There had been better explanations, but this would do. Later she would raise the question of who was drinking the beer.
“How did it go in New York?” Jimmy asked.
Judith told them of the places she’d been, and unveiled Simon. Anne fitted in the batteries and they all had a try at following it through once. Nobody made it.
Anne bent over her mother and kissed her lightly on the forehead.
“We missed you,” she said. Jimmy jiggled out the door looking busy all over, which meant that he was feeling emotional. Judith was glad she had foregone the lecture.
***
Judith was still asleep when the phone rang at nine on Monday morning, the sound so rude, sharp and persistent she almost succeeded in overcoming the Pavlovian reach for the receiver. When she heard David Parr’s voice she was glad she had not defeated her reflex.
“Did I wake you?” Parr asked, recognizing the fuzziness of her hello.
“What do you think? It’s only…” searching for the numbers on her watch, eyes still half-closed.
“Almost mid-morning,” Parr said in his professorial tone. “I’ve been at my desk for over two hours and before that I was over at Union Station checking out an assault with a deadly weapon.”
“Good to know you’re on your toes protecting us unsuspecting slumbering innocents.”
“Would you rather I called back?”
“No. Really.

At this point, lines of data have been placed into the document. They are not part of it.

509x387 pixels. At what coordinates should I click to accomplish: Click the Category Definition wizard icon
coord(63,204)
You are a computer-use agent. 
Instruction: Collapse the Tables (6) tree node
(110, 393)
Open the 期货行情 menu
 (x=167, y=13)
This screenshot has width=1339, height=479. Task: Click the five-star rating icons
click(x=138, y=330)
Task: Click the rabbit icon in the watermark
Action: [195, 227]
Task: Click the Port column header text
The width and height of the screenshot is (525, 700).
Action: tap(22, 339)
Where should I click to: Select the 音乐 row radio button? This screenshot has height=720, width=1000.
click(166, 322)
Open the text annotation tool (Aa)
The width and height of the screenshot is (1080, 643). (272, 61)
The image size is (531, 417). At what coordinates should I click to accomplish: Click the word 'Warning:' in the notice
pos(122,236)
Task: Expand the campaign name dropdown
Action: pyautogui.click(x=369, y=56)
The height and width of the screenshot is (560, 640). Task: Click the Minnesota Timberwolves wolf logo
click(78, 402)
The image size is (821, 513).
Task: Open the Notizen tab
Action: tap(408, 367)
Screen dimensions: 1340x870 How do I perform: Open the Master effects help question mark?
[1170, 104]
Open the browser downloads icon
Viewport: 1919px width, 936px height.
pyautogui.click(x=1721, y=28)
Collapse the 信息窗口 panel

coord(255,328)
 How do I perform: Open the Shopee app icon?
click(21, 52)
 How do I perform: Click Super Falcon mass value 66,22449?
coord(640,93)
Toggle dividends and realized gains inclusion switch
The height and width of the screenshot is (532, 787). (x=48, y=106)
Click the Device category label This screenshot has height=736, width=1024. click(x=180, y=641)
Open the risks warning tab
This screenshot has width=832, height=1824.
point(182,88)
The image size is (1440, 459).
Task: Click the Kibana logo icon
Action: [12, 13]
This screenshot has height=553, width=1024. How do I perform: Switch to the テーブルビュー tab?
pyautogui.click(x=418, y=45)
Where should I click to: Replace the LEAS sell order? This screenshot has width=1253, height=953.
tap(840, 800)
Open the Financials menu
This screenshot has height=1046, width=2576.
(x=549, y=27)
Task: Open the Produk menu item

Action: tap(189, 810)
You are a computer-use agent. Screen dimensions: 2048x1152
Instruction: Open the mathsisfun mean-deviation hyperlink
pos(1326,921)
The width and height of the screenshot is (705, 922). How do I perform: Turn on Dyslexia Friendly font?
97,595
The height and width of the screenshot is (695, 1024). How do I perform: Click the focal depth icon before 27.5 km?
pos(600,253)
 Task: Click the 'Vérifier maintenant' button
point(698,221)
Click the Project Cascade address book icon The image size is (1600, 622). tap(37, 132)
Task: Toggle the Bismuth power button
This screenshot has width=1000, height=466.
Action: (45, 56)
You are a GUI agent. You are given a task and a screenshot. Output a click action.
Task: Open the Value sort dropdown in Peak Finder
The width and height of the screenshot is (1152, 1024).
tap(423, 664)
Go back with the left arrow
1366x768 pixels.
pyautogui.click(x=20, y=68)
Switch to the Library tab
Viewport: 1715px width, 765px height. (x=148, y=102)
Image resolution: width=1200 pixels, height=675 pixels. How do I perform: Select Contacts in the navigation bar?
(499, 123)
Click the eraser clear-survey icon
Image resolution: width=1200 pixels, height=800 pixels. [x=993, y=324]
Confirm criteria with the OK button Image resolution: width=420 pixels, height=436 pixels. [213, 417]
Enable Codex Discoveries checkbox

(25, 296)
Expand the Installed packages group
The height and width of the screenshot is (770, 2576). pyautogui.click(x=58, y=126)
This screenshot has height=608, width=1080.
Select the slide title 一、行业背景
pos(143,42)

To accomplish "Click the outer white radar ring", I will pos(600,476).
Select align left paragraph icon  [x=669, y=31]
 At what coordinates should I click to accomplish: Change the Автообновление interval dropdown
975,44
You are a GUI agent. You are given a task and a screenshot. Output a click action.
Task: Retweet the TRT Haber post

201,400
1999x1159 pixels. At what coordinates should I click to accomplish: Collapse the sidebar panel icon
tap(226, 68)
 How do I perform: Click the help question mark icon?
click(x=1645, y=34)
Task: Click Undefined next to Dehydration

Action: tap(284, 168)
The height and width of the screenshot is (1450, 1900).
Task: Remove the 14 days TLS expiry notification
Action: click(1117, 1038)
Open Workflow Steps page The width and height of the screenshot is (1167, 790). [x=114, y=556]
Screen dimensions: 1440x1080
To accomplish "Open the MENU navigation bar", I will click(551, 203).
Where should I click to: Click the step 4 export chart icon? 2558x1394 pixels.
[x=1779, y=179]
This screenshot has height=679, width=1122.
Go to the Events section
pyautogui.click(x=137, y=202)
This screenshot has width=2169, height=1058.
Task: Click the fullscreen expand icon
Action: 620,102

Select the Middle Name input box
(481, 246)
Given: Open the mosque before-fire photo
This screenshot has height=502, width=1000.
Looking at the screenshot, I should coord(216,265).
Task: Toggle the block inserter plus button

I have a lot to tell you.” The sleep was slowly wearing off and his voice was warming, starting from somewhere near her stomach and spreading over her thighs.
A pause. “Well? What?”
Damn. “I’d rather not on the phone.”
“Why not?”
“It’s too public. Phones…”
He laughed so hard she had to wrench the receiver from her ear. When he stopped spluttering, he said: “You figure someone would actually waste a thousand dollars to put a bug on your phone?”